[Exercise description]
Every entry should be transcribed word for word, so that nothing is missing.

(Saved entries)
BEGIN
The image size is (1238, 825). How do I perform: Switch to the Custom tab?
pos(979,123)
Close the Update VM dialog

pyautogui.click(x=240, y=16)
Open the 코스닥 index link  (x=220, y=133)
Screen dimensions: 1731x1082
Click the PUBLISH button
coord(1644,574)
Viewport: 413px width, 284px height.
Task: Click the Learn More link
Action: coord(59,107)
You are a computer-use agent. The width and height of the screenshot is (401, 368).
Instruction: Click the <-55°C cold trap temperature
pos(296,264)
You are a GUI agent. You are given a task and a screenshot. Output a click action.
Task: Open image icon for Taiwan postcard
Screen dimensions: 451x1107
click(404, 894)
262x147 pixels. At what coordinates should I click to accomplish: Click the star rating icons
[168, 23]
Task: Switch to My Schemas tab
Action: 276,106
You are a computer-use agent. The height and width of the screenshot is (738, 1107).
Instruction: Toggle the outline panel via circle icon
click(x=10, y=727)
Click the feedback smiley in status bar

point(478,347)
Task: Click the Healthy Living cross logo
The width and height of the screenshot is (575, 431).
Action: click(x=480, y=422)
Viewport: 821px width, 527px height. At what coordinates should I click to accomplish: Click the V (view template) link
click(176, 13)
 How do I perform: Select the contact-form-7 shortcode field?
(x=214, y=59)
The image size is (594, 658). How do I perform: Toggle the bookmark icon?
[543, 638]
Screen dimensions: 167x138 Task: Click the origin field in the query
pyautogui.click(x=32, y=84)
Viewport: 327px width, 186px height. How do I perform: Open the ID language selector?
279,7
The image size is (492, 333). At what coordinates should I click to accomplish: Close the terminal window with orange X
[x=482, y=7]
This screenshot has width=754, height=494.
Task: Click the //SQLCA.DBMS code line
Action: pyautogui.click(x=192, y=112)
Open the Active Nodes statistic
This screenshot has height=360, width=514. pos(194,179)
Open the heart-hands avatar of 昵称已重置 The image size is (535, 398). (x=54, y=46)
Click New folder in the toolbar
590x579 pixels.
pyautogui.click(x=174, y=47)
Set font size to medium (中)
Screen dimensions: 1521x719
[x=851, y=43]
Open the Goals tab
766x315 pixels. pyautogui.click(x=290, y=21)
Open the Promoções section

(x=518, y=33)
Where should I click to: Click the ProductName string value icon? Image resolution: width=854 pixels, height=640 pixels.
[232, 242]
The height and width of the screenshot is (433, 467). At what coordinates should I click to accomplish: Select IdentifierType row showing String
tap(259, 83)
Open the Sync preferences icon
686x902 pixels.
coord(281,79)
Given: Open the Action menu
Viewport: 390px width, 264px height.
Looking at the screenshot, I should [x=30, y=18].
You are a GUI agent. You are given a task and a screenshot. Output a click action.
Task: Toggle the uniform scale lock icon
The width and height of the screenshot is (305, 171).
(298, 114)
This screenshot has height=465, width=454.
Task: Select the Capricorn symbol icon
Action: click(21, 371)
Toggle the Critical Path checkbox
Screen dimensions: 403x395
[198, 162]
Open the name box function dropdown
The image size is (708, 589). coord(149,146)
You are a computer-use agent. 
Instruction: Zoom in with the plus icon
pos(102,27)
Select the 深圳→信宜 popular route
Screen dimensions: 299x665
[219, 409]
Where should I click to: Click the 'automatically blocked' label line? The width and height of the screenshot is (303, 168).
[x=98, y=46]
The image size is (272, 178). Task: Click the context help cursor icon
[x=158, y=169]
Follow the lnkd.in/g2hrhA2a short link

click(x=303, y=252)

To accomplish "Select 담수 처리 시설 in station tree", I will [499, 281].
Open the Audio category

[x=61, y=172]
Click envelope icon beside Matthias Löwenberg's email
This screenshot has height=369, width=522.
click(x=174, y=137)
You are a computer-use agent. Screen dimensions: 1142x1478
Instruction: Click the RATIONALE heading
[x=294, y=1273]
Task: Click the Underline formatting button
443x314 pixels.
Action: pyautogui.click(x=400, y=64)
END
[Exercise solution]
The image size is (1238, 825). How do I perform: Switch to the Custom tab?
pos(979,123)
Close the Update VM dialog

pyautogui.click(x=240, y=16)
Open the 코스닥 index link  (x=220, y=133)
Screen dimensions: 1731x1082
Click the PUBLISH button
coord(1644,574)
Viewport: 413px width, 284px height.
Task: Click the Learn More link
Action: coord(59,107)
You are a computer-use agent. The width and height of the screenshot is (401, 368).
Instruction: Click the <-55°C cold trap temperature
pos(296,264)
You are a GUI agent. You are given a task and a screenshot. Output a click action.
Task: Open image icon for Taiwan postcard
Screen dimensions: 451x1107
click(404, 894)
262x147 pixels. At what coordinates should I click to accomplish: Click the star rating icons
[168, 23]
Task: Switch to My Schemas tab
Action: 276,106
You are a computer-use agent. The height and width of the screenshot is (738, 1107).
Instruction: Toggle the outline panel via circle icon
click(x=10, y=727)
Click the feedback smiley in status bar

point(478,347)
Task: Click the Healthy Living cross logo
The width and height of the screenshot is (575, 431).
Action: click(x=480, y=422)
Viewport: 821px width, 527px height. At what coordinates should I click to accomplish: Click the V (view template) link
click(176, 13)
 How do I perform: Select the contact-form-7 shortcode field?
(x=214, y=59)
The image size is (594, 658). How do I perform: Toggle the bookmark icon?
[543, 638]
Screen dimensions: 167x138 Task: Click the origin field in the query
pyautogui.click(x=32, y=84)
Viewport: 327px width, 186px height. How do I perform: Open the ID language selector?
279,7
The image size is (492, 333). At what coordinates should I click to accomplish: Close the terminal window with orange X
[x=482, y=7]
This screenshot has width=754, height=494.
Task: Click the //SQLCA.DBMS code line
Action: pyautogui.click(x=192, y=112)
Open the Active Nodes statistic
This screenshot has height=360, width=514. pos(194,179)
Open the heart-hands avatar of 昵称已重置 The image size is (535, 398). (x=54, y=46)
Click New folder in the toolbar
590x579 pixels.
pyautogui.click(x=174, y=47)
Set font size to medium (中)
Screen dimensions: 1521x719
[x=851, y=43]
Open the Goals tab
766x315 pixels. pyautogui.click(x=290, y=21)
Open the Promoções section

(x=518, y=33)
Where should I click to: Click the ProductName string value icon? Image resolution: width=854 pixels, height=640 pixels.
[232, 242]
The height and width of the screenshot is (433, 467). At what coordinates should I click to accomplish: Select IdentifierType row showing String
tap(259, 83)
Open the Sync preferences icon
686x902 pixels.
coord(281,79)
Given: Open the Action menu
Viewport: 390px width, 264px height.
Looking at the screenshot, I should [x=30, y=18].
You are a GUI agent. You are given a task and a screenshot. Output a click action.
Task: Toggle the uniform scale lock icon
The width and height of the screenshot is (305, 171).
(298, 114)
This screenshot has height=465, width=454.
Task: Select the Capricorn symbol icon
Action: click(21, 371)
Toggle the Critical Path checkbox
Screen dimensions: 403x395
[198, 162]
Open the name box function dropdown
The image size is (708, 589). coord(149,146)
You are a computer-use agent. 
Instruction: Zoom in with the plus icon
pos(102,27)
Select the 深圳→信宜 popular route
Screen dimensions: 299x665
[219, 409]
Where should I click to: Click the 'automatically blocked' label line? The width and height of the screenshot is (303, 168).
[x=98, y=46]
The image size is (272, 178). Task: Click the context help cursor icon
[x=158, y=169]
Follow the lnkd.in/g2hrhA2a short link

click(x=303, y=252)

To accomplish "Select 담수 처리 시설 in station tree", I will [499, 281].
Open the Audio category

[x=61, y=172]
Click envelope icon beside Matthias Löwenberg's email
This screenshot has height=369, width=522.
click(x=174, y=137)
You are a computer-use agent. Screen dimensions: 1142x1478
Instruction: Click the RATIONALE heading
[x=294, y=1273]
Task: Click the Underline formatting button
443x314 pixels.
Action: pyautogui.click(x=400, y=64)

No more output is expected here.